WHAT YOU SHOULD DO:
Would you give the listing again exactly, without its images?

+ + +

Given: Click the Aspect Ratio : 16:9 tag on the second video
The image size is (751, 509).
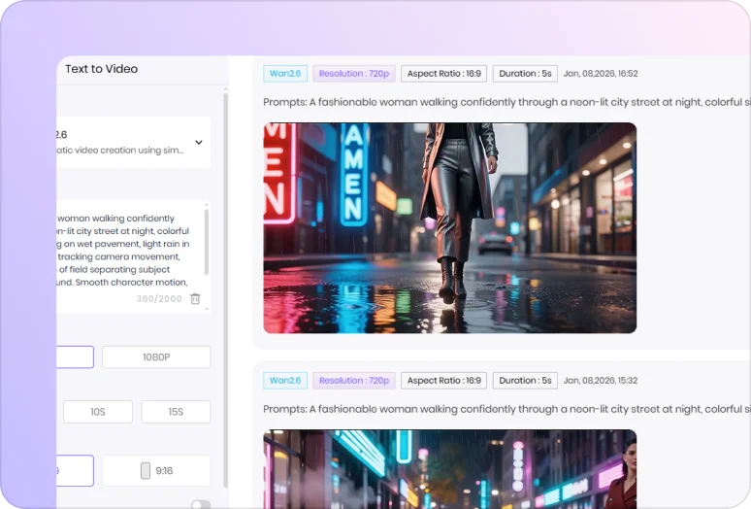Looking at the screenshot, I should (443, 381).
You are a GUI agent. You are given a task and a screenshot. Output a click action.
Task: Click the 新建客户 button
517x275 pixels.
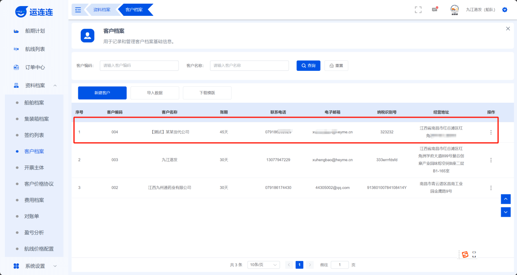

+ + +

RESPONSE:
Given: Click the Aspect Ratio : 16:9 tag on the second video
The image size is (751, 509).
Looking at the screenshot, I should (443, 381).
You are a GUI agent. You are given a task and a screenshot. Output a click action.
Task: Click the 新建客户 button
517x275 pixels.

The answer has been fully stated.